[Data listing]

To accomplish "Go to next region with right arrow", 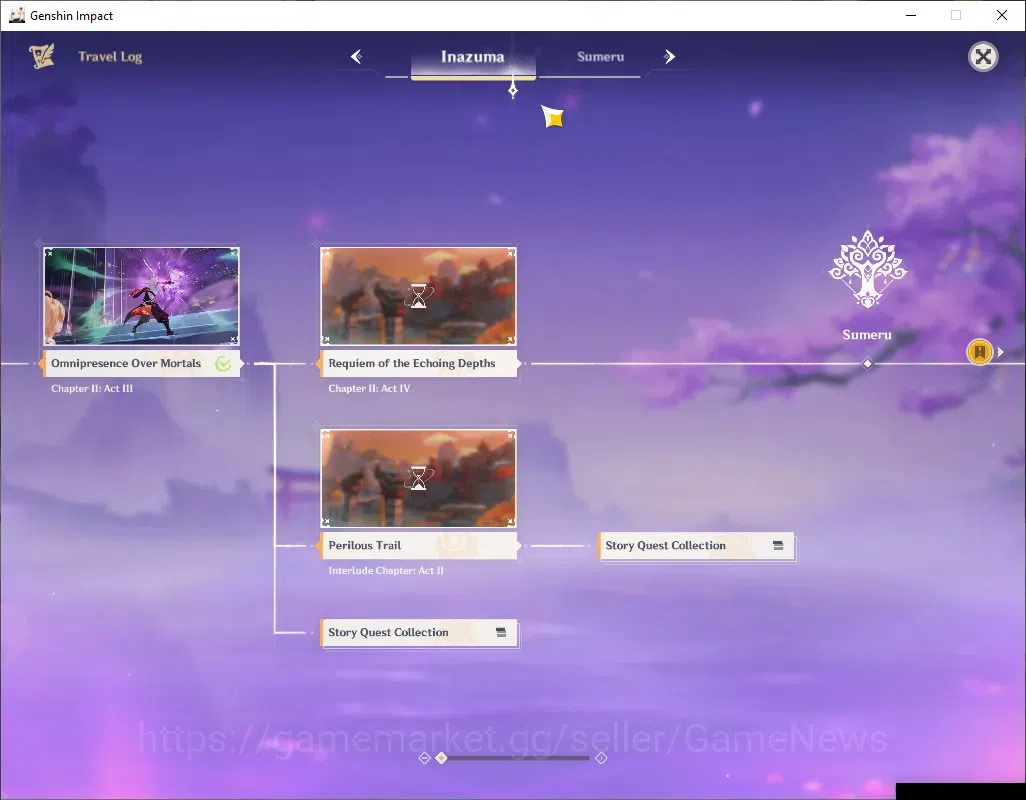I will (x=669, y=57).
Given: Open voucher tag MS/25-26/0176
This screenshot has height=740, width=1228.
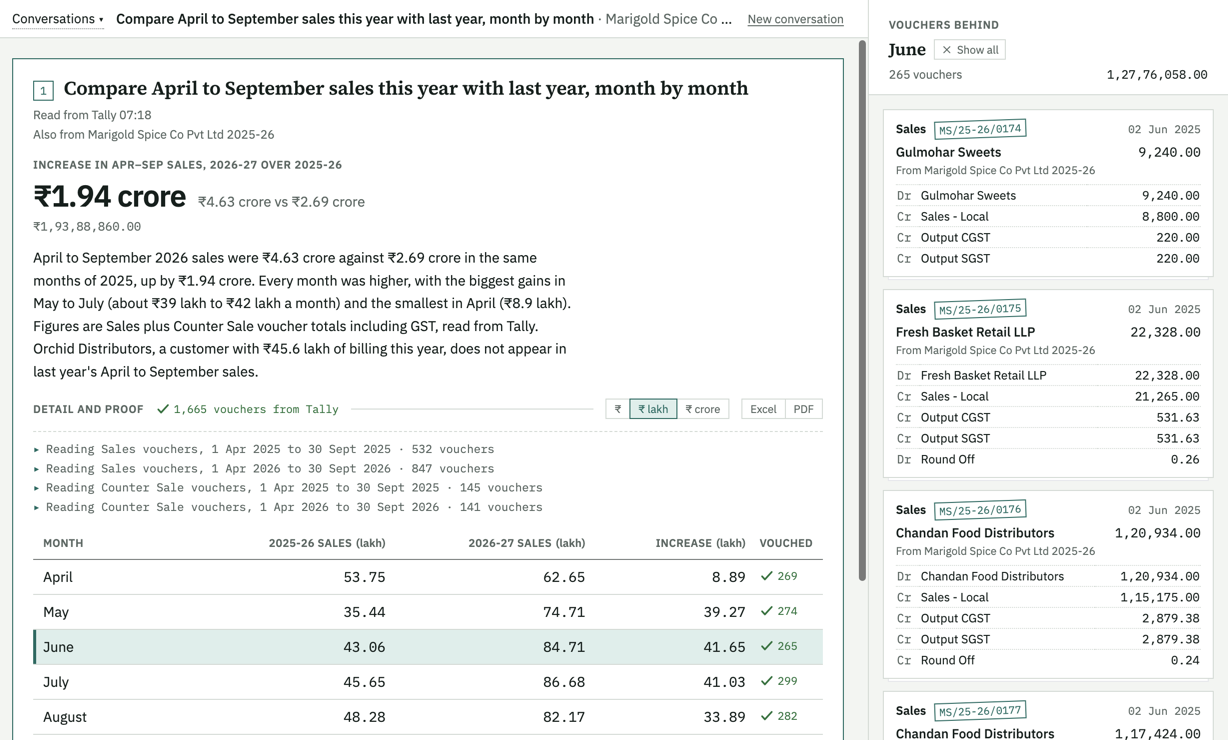Looking at the screenshot, I should coord(980,510).
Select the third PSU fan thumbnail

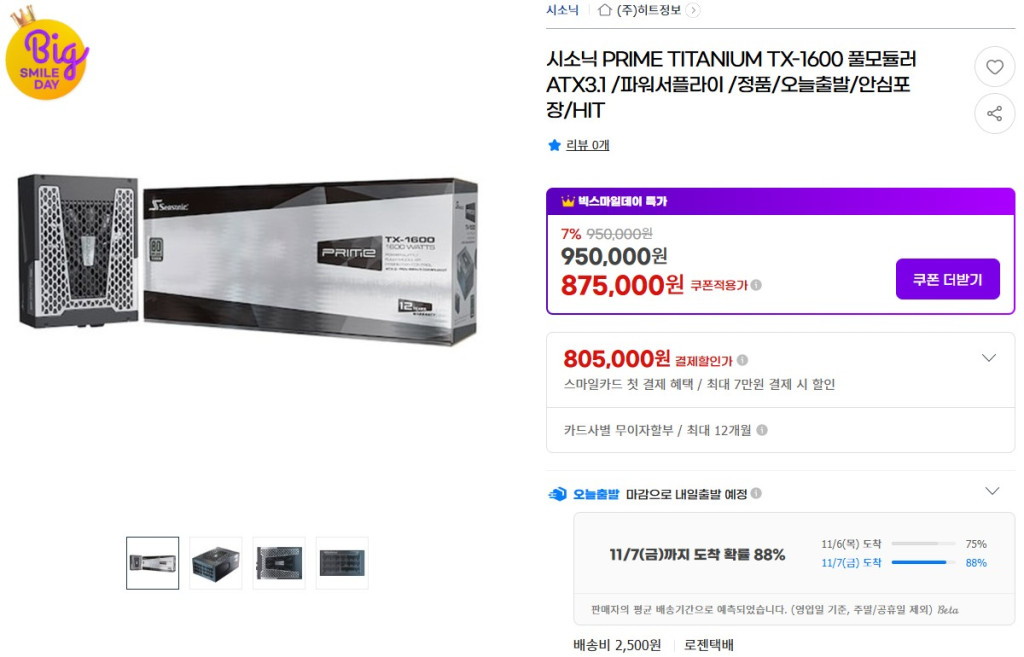(279, 563)
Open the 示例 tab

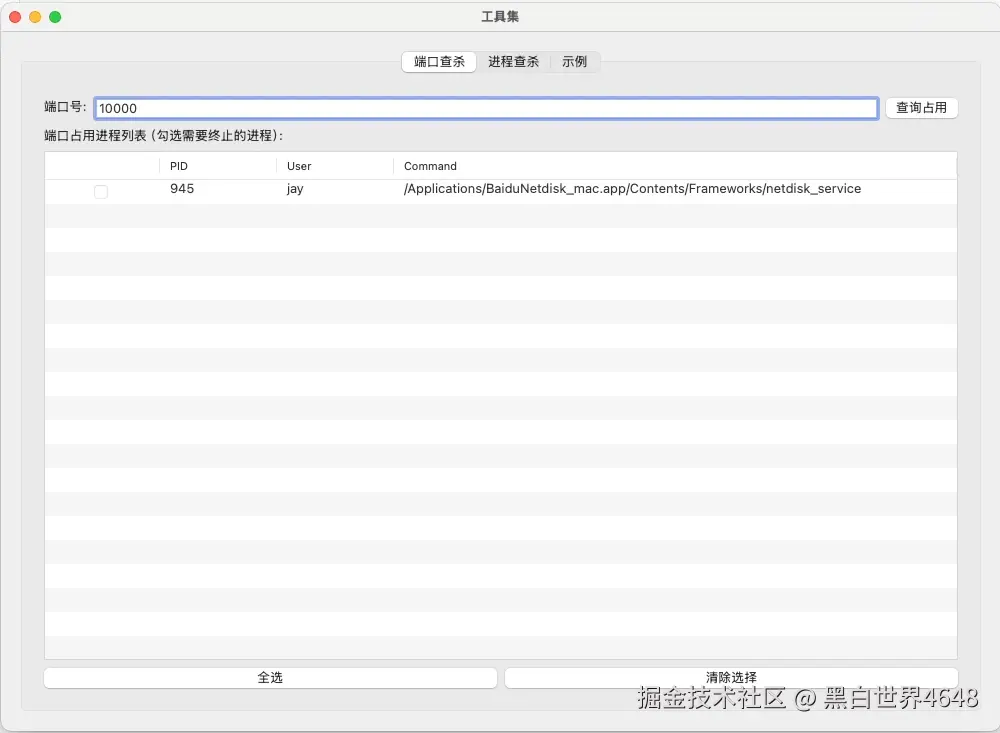coord(574,61)
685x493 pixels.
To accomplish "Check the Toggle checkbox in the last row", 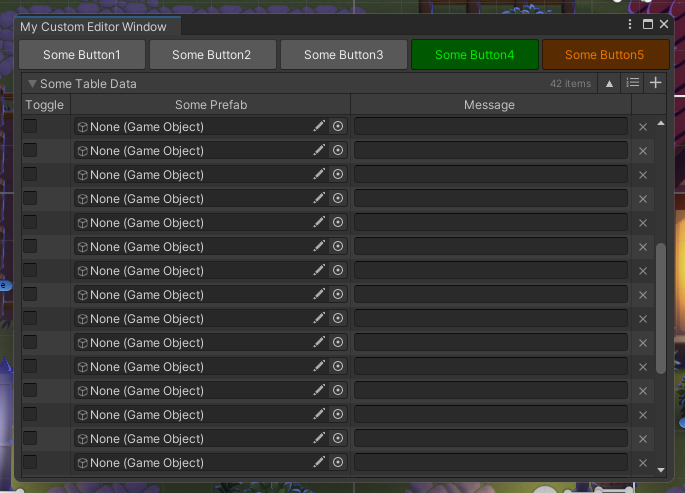I will (30, 462).
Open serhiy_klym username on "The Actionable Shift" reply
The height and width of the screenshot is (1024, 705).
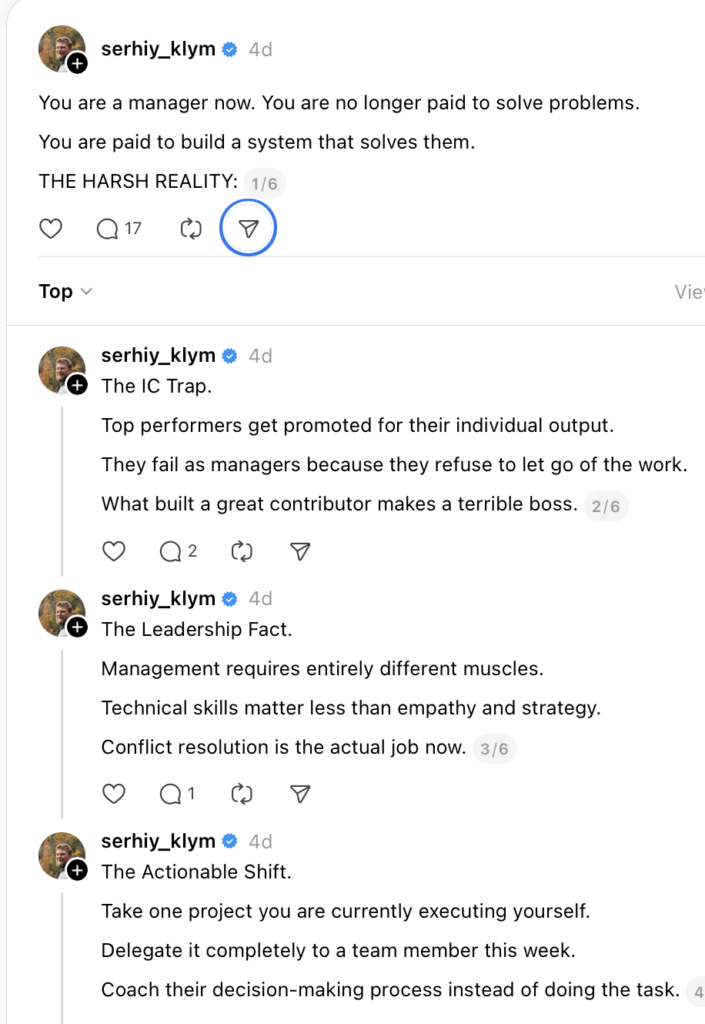tap(158, 841)
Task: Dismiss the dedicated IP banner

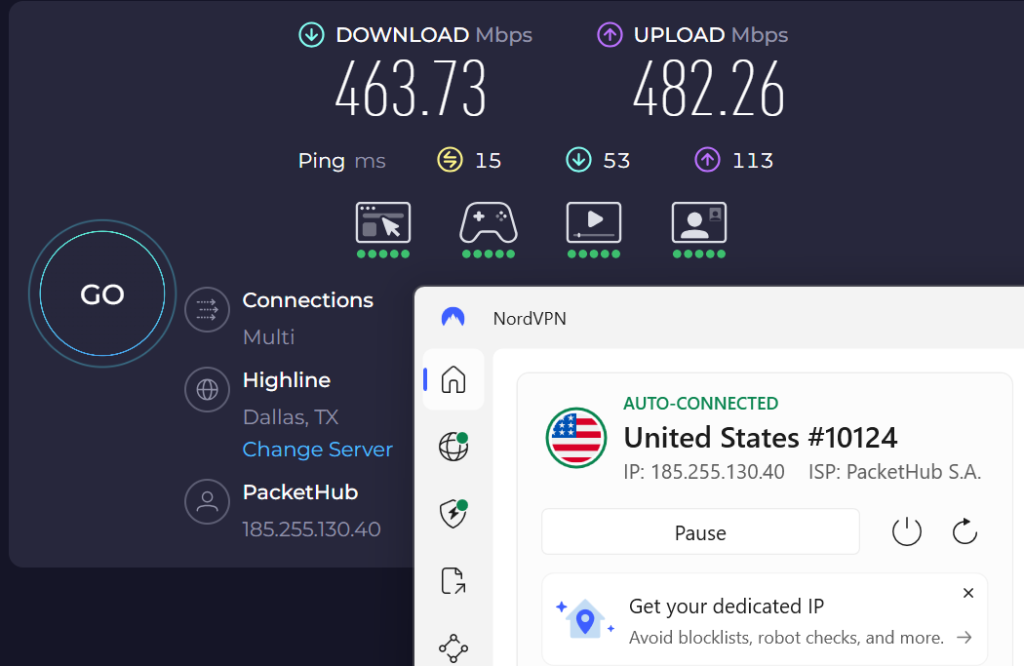Action: 968,593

[/Data listing]

Reproduce exactly the lines that run from the line holding "Open serhiy_klym username" through the final line of the entries, and omit every picture.

Open serhiy_klym username on "The Actionable Shift" reply
The height and width of the screenshot is (1024, 705).
tap(158, 841)
Task: Dismiss the dedicated IP banner

Action: 968,593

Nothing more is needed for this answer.